*FRAGMENTO DEL TEXTO*
El verdadero Orwell se llamó Eric Arthur Blair y murió dormido en su cama a la edad de 46 años, habiendo sido policía en Burma, enfrentado a un elefante de frente, andar desarropado y desarrapado en Londres y en París, pelear con heroísmo a favor de la República española donde narró que hay balas que entran por la piel como una filosa castaña hirviente… y hace poco la ensayista Rebeca Solnit tuvo a bien revelar que Blair, es decir Orwell, no solo fue un ensayista ejemplar y un novelista profético, sino un amante sincero de las rosas y las que cultivó en su jardín sobreviven en pétalos renovables como testimonios tersos de tanta hermosa flor floreciente que puebla los párrafos de sus crónicas, esos ensayos de verdadero pensador andante y las novelas de 1984 y Rebelión en la granja.

Tal como lo nombramos, Orwell el perro fue otro aventurero inmarcesible y travieso como cachorro incluso ya a la muy avanzada edad de casi tres lustros humanos (que son casi un siglo perruno). No fue policía, pero le ladraba –de lejos- a los engreídos pastores alemanes que lo miraban con soslayo y llegó a encarar un serio intercambio de olfatos con un inmenso y peludo pastor peninsular, que es casi como clonar al escritor que miró de frente a un elefante en Burma.

*TAREA A REALIZAR*
Continúa el texto sobre Orwell a partir de su última oración. Los datos no tienen nada que ver con esto.

*DATOS PROPORCIONADOS*
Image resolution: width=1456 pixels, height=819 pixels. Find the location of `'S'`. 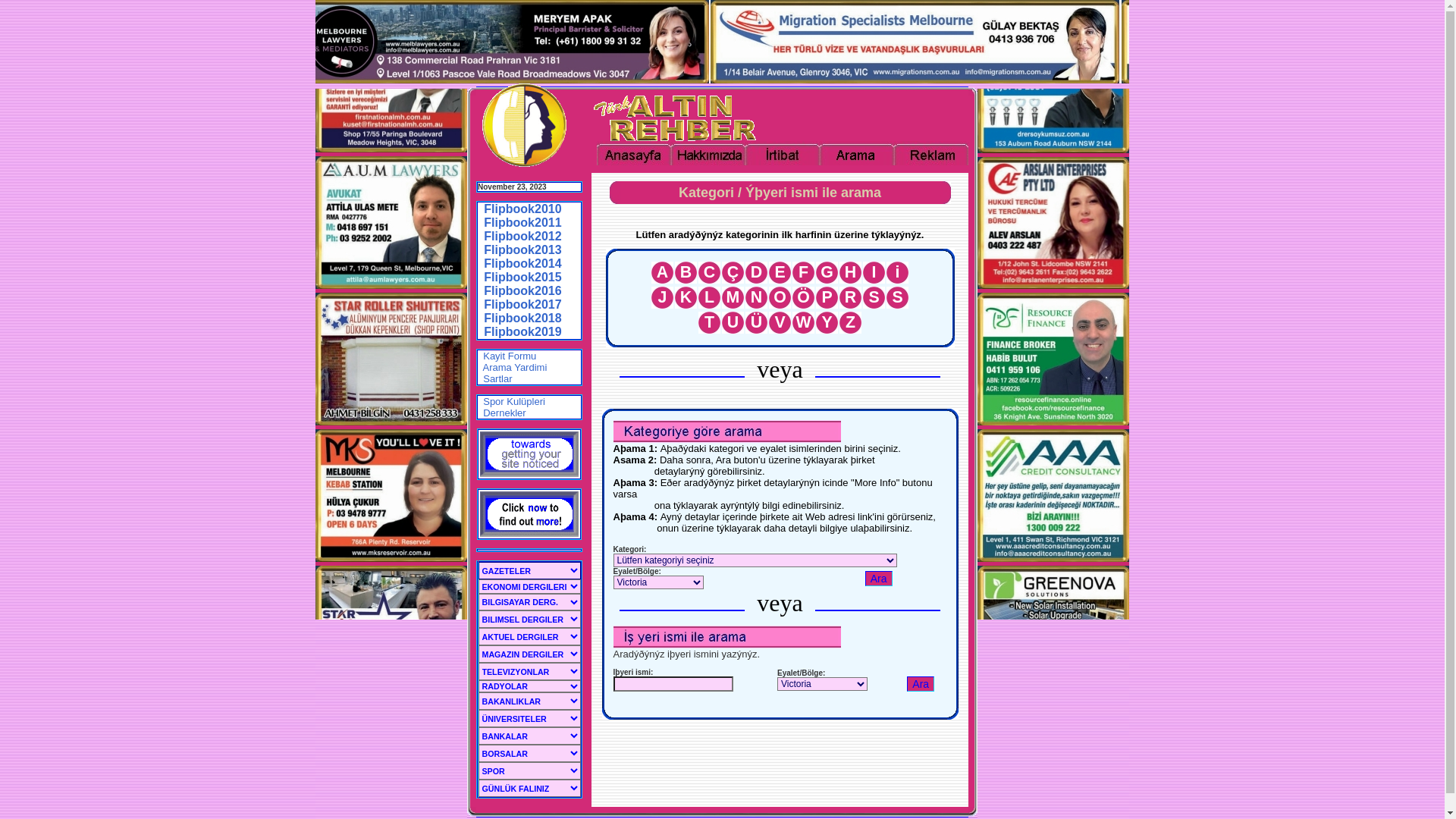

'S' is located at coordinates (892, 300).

* * *

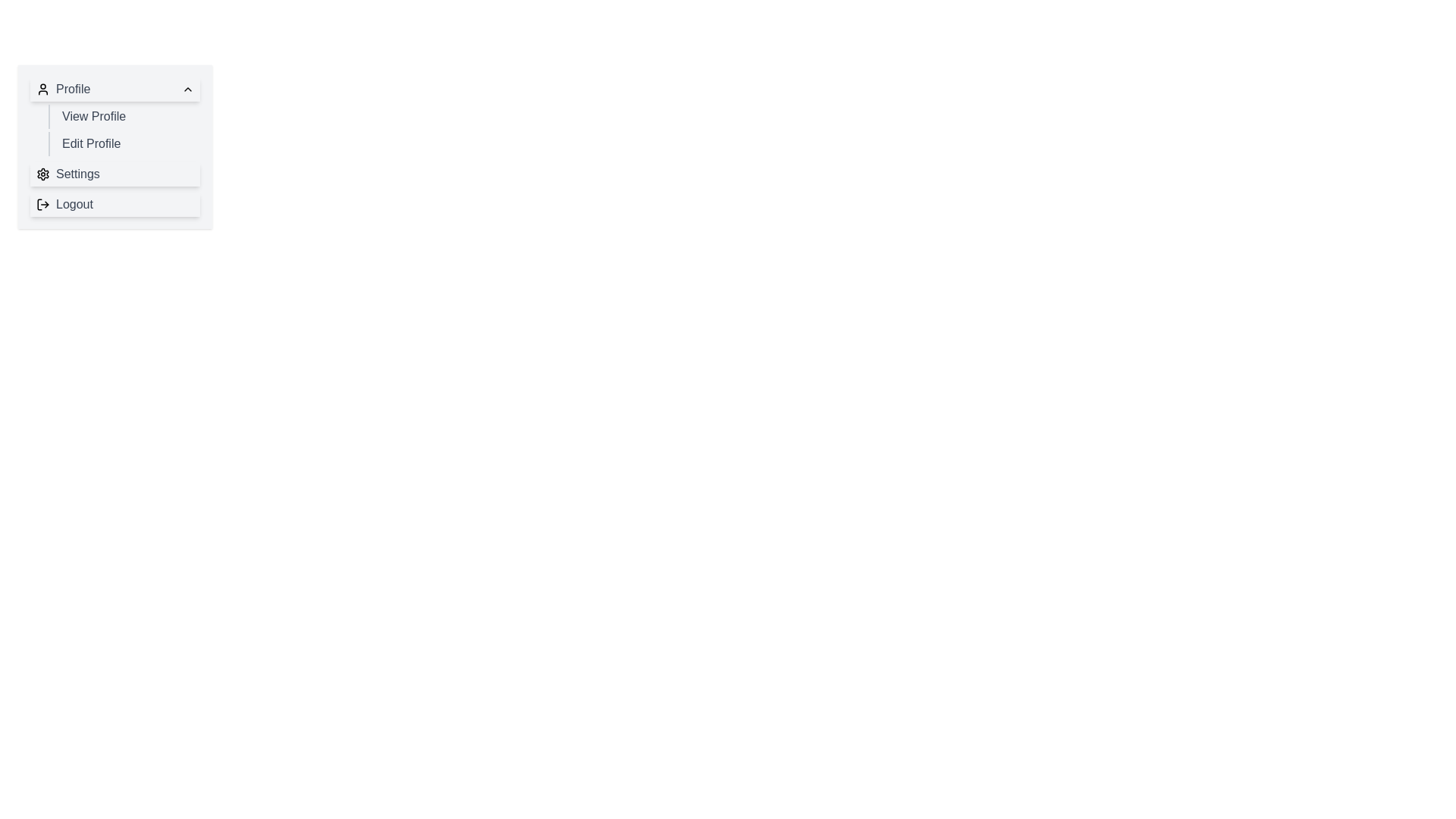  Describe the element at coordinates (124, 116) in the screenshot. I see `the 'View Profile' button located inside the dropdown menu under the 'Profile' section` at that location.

==

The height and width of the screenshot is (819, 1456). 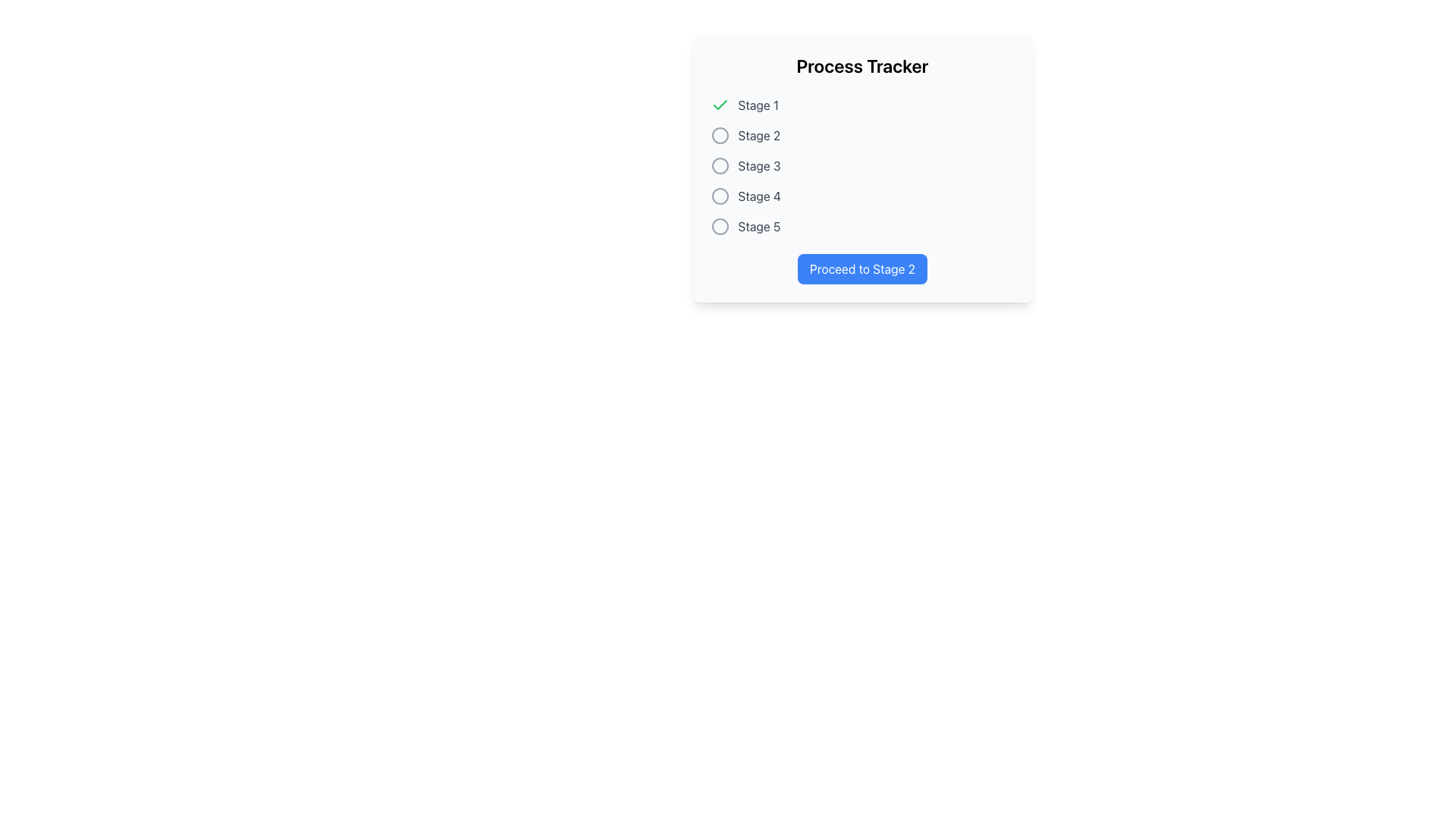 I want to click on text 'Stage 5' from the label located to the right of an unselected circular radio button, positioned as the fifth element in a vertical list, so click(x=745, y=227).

*RESPUESTA*
Al principio, Orwell no se dejaba tocar por nadie que no fuera su rescatista Bastián y luego, por Santi que se quedó a su lado en México cuando su hermano y yo decidimos conquistar Madrid. Poco antes de que Santi se uniera a dicha conquista, Orwell cruzó el Atlántico en la panza de un avión inmenso y se convirtió rápidamente en el orgulloso paseante del parque de El Retiro, en el detective incansable de todos los olores de las acercas –que ya no banquetas- y en el soberbio inglesito que me miraba de lado (a pesar de que yo pagaba las croquetas). Durante la pasada década intenté pasearlo con mi sobrepeso (y luego, de dieta) sin éxito, ganándome el apodo de Arrastraperros por el cruce de Narváez con la calle de Jorge Juan y en la Plaza de Felipe II consta un encuentro literario nada menos que con Lolita, la diminuta perrita de Antonio Muñoz Molina.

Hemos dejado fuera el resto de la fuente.